Potentially not as financially stable

Many small businesses may not have the financial stability of a large business. This is due to the small amount of money coming in. They also may not have access to as much reinsurance as a larger company.

Customer service may be less available

Your local branch may not be as busy as a large call center, so they can answer the phone faster, but they probably won’t be available 24/7 like the is usually a big business.

Fewer online self-service options

Small local insurance companies may not have a user-friendly website or mobile app that you can use to manage your policy.

Advantages and disadvantages of a large insurance company

Greater likelihood of financial stability Less personal attention
More online self-service options May require multiple agents for all your different fonts
24/7 customer service is likely Potential for long holding times

Advantages

More likely to be financially stable

Big companies have more capital to draw from, deeper pockets, and generally, a longer history. This makes them more likely to be financially stable, which is essential for its ability to pay claims in a timely manner.
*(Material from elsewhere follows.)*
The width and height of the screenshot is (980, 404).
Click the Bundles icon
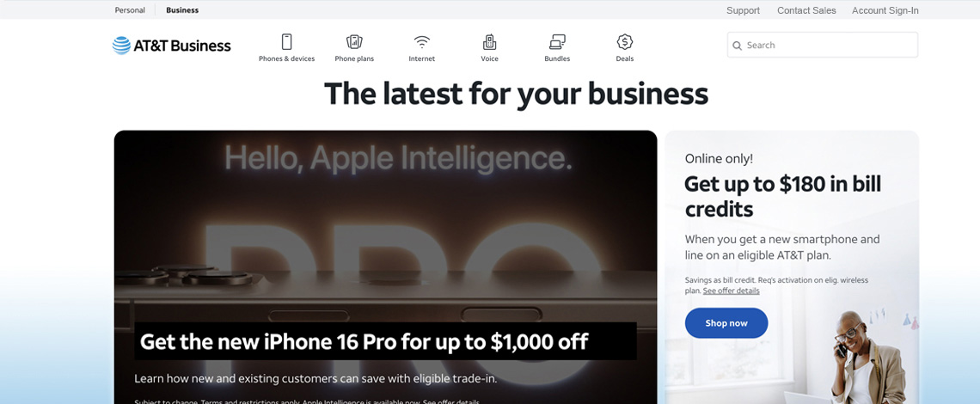click(x=557, y=42)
More online self-service options

Larger insurance companies are more likely to have more resources to create online self-service options like a website or mobile app that lets you make changes to your policy. A large insurance company may also offer digital ID cards. These digital tools can make it easier for you to manage your policy.

24/7 customer service

Large companies are more likely to have 24/7 service. 24-hour service can be important for those on tight schedules or for policyholders who want the assurance that an agent will always be available in the event of a claim.

The inconvenients

Less personal attention

Since you never know who you’ll get on the phone or if you’re dealing strictly with an online portal, a larger company may provide less personal attention to your liking.

May require multiple agents for all your different fonts

Many large companies have separate departments dedicated to each type of policy. For example, you may need to be transferred to multiple agents if you want to manage your home insurance and auto policy in one phone call.
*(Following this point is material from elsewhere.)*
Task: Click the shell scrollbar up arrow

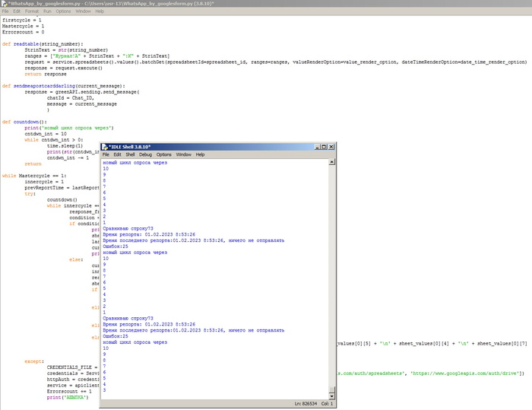Action: coord(331,163)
Potential for long holding times

Although a large insurance company may be open 24 hours a day, 7 days a week, that does not mean that they will always have the ability to answer the phone immediately. This is especially true during times of disaster, such as after a natural disaster.

Which should I choose?

Instead of focusing on the size of a business, the best approach is to assess what is most important to you when making your decision. Once you know what best suits your lifestyle and riding needs, you can narrow down your options. For example, if strong customer service is your top priority, choosing a carrier with high customer service ratings with JD Power might be the way to go.

Other aspects to consider include financial strength ratings, such as those from AM Best and S&P, which assess a carrier’s historical ability to pay claims. If digital tools are a higher priority than a phone conversation with a local agent, keep that in mind when choosing. Overall, selecting the right carrier comes down to one that offers the coverage you need, while balancing customer service, digital assets, financial strength, and budget.